BEGIN Supplied passage

And then there have been some classics on Outpatients too.  We have an x-ray machine in outpatients, but quite a lot of the students on outpatients haven't actually taken x-rays before.  So one evening I was phoned by a local vet to say that their x-ray machine was out of order and would I mind just x-raying a dog with a suspect GDV.  He didn't think it was a GDV, but the clients were a bit neurotic and he just wanted to make sure.  Basically, a GDV for all of you who aren't vets and don't own a large breed dog like a GSD (Not to be confused... German Shepherd Dog) or Wolfhound (Michelle!) for instance, is a Gastric Dilatation and Volvulus.  So basically, the stomach fills with air like a balloon and then flips over, and sometimes, over again.  It usually takes the spleen along for the ride, and very effectively cuts off all it's blood supply, so slowly starts to die off.  So this is definitely what we would term an EMERGENCY !!!  The dogs become quite bloated and then rapidly become VERY sick.  So, I tell the vet to send the people straight over and go to check that the x-ray machine is on and that the developer etc. is all sorted.  So I explain to one of the students that we're expecting a possible GDV, but the vet doesn't really think so, so we're x-raying it just in case.  Then one of her friends wanders over to find out what we're doing, and I nonchalantly tell him that we're expecting a GDV.  And it was very funny to watch as the words slowly sank in, and then reached that critical synapse that medicine lecturers had been trying to drill into his head for the past 5 years.  "GDV." he muttered quietly, nodding like it was the most normal thing in the world. "Yes, a GDV," we replied.  "GDV." He repeated, looking a little bit unsure, like, you know something should be connecting, but it's not and then it hit him, "GGGGGGGGDDDDDDDDDDVVVVVVVVVVVVVVVVVV!!!!!!!!!!!!!!!!!!!!!!!!!!!!!!!!!!!!!!!!!!" he yelled and all but ran out of the x-ray room screaming and setting up for an emergency.  By now, his friend and I could barely talk we were laughing so much, and could only explain to him in bits and pieces, as we drew breath, that we weren't sure it was a realy GDV, but his reaction was admirable!

END Supplied passage
BEGIN Dataset extract

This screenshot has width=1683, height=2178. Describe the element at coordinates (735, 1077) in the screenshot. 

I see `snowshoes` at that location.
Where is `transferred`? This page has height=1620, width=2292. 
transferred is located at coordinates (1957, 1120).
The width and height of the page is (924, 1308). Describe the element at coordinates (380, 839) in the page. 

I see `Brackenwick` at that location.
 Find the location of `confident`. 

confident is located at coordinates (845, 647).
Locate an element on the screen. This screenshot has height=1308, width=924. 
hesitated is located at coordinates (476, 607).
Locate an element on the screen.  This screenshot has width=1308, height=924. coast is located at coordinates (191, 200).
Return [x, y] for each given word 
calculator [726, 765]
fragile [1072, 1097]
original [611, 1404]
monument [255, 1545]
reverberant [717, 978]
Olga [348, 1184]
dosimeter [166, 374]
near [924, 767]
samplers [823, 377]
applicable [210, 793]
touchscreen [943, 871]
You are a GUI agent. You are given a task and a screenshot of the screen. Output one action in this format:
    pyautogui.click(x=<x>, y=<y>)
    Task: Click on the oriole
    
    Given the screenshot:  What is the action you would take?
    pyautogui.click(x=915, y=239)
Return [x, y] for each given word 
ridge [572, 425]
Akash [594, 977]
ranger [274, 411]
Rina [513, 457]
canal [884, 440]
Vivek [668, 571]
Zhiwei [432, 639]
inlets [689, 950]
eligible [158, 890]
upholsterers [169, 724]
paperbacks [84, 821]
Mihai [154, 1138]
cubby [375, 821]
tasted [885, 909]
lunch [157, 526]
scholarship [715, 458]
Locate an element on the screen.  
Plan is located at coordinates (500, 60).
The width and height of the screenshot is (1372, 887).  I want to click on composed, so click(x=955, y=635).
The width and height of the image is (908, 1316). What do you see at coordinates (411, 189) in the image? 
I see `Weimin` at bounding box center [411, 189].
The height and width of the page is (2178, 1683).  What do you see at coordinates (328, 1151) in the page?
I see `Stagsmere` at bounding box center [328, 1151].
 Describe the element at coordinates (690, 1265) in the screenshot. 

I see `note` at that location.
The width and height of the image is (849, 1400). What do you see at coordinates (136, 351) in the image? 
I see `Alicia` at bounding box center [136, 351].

END Dataset extract

_Activity_
Pick up the veterinary outpatients story about the suspected GDV x-ray from its final sentence and continue it.

_Answer below_
And then we had a dog come in with organophosphate poisoning a few week later.  And his owners bought NO money with them. Not one cent.  Now I don't mean to sound harsh and callus, but what in the word these days, is completely free and that you can just pitch up with no money and expect everything to be done for you?  So we have a duty of care to provide emergency help or put the dog to sleep.  So the owner promised that she would bring money tomorrow (famous last words) so I agreed to stabilise the dog, although I had a strong suspicion that he was on the way out.  So I rush him through to the back and ask the student to clip up the leg so that we could put him on a drip.  So the dog is lying on it's side, and the student chooses to clip the lower leg, you know, the one that the dog is lying on and it's almost impossible to reach, never mind actually find a vein and put a drip in a collapsed dog.  So, as calmly as I can muster, and because they are here to learn (and possibly to think about what they're doing), I ask why she clipped the bottom leg? "Oh," she says, "shall I clip the top one?"  Again, I bit back a pithy reply and simply answered, "yes."  Now the clippers at outpatients take a lot of abuse and they're used 24/7, 365 days of the year, so as she was trying to clip the leg, the clipped blades caught the skin and pulled it a bit.  So the dog, already hypersensitive from the poisoning, yelps and pulls back his leg, and then, as luck would have it, starts to gasp his last!  So the student also yelps and goes, "OMG! Did I kill it?!" and before I could stop myself I said,"No, of course not! When have you ever heard of something being killed by clipper blades to the front leg?"  I've seen a lot of ways to die, but clipper blades ain't one of them!